To generate and test a calibration table:
Mount the slide and 'blind focus' on the fluorophore. To 'blind focus,' close the field diaphragm and adjust the Z focus until the edge of the aperture is clear. Then open the field diaphragm to the point where you intend to have it for imaging the specimen.
Focus on the inside of the slide. (First focus on the slide surface, then focus about 10 micrometers within the slide.) Defocusing helps to minimize the effects of inhomogeneity on the surface of the calibration slide.
Ensure that all microscope and Resolve3D parameters are correct.
Collect an image and assess signal intensity. Determine an exposure time that will give a maximum intensity of about 3800 counts.
From the Resolve3D menu, choose Calibration | Make. The Calibration window is displayed.
Click the Calibration button at the bottom of the window.
After the test measurements are completed, histograms of CCD dark current, best-fit slopes, best-fit offsets, and correlation coefficients are displayed.
Adjust the histogram threshold bars to exclude pixels outside the desired range. A map of the excluded pixels is displayed after the range bars are moved.
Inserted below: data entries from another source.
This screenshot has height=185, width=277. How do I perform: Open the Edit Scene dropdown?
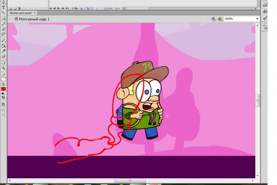214,19
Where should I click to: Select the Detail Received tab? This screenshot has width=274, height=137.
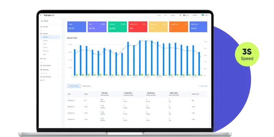74,86
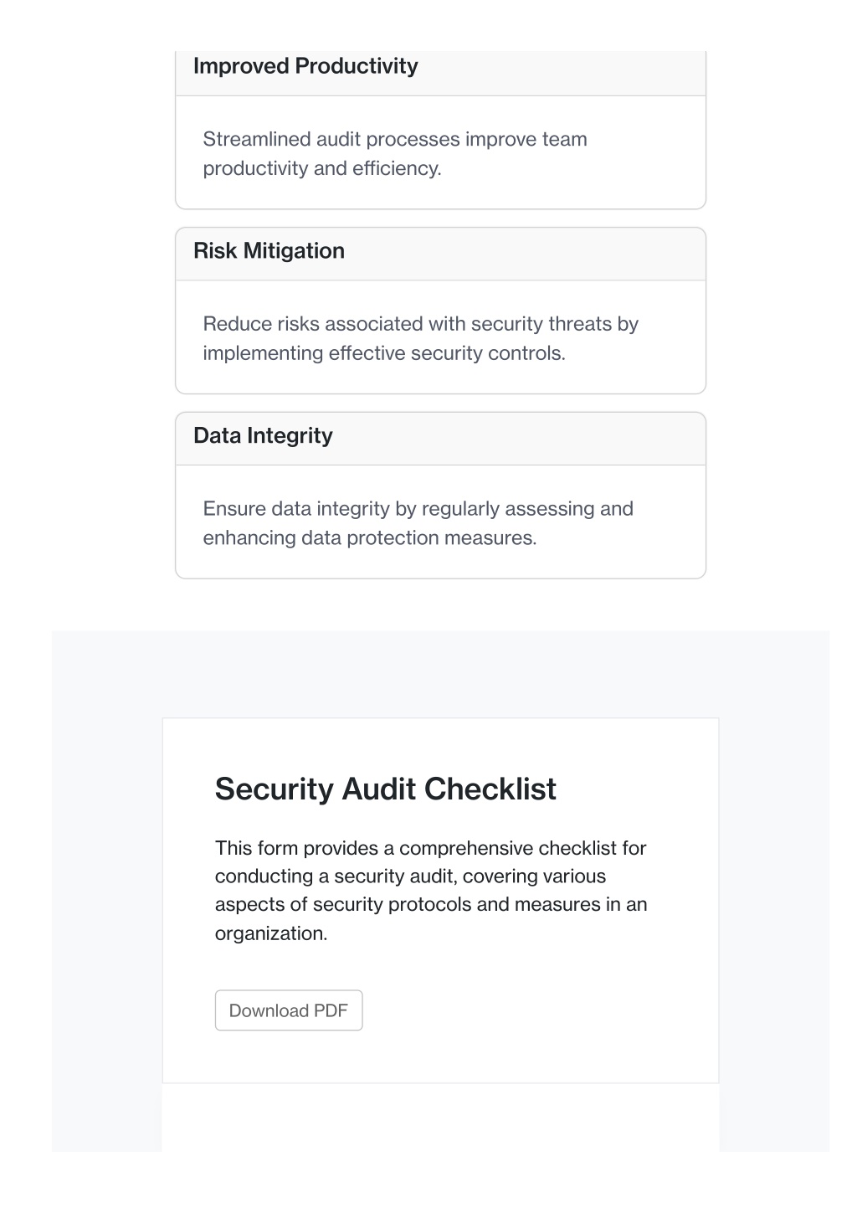Click the 'productivity and efficiency.' text line
This screenshot has width=857, height=1213.
pos(322,168)
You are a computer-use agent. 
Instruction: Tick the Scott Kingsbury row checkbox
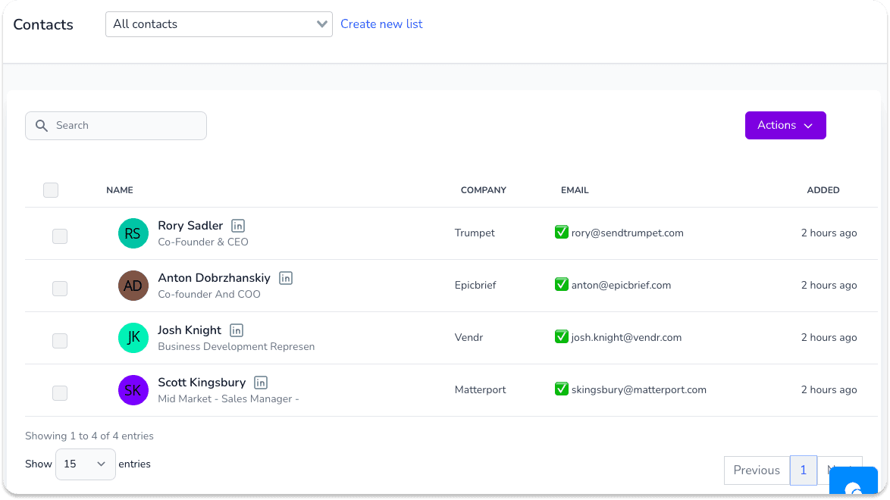(x=60, y=392)
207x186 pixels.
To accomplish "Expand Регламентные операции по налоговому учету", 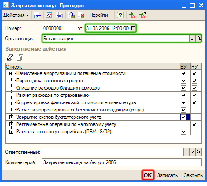I will pos(11,124).
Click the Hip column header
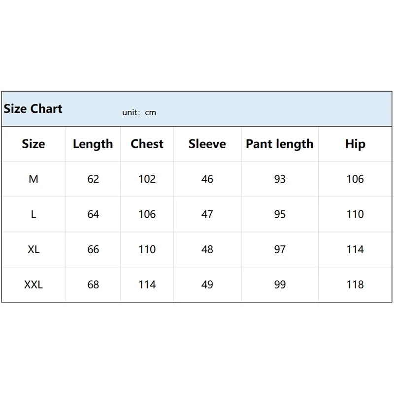The width and height of the screenshot is (394, 394). click(355, 144)
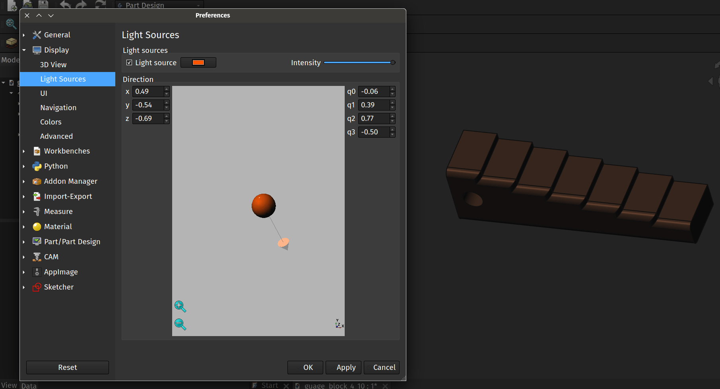This screenshot has height=389, width=720.
Task: Open the Import-Export preferences icon
Action: point(37,196)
In the Calibration window, click Save, name the table, and continue. (The file will have a .cal extension.)
Test the new calibration slide by moving it to a new area and collecting an image.
Look for patterns in the image that may have resulted from non-uniformities in the fluorescent field. If any occur, collect an image of yet another region, and verify that the inhomogeneity was in the second rather than the first field. The total range of calibrated intensities, from minimum to maximum, are typically less than about 10% of the mean.
If the calibration table is not acceptable, generate a new calibration table from a different part of the slide.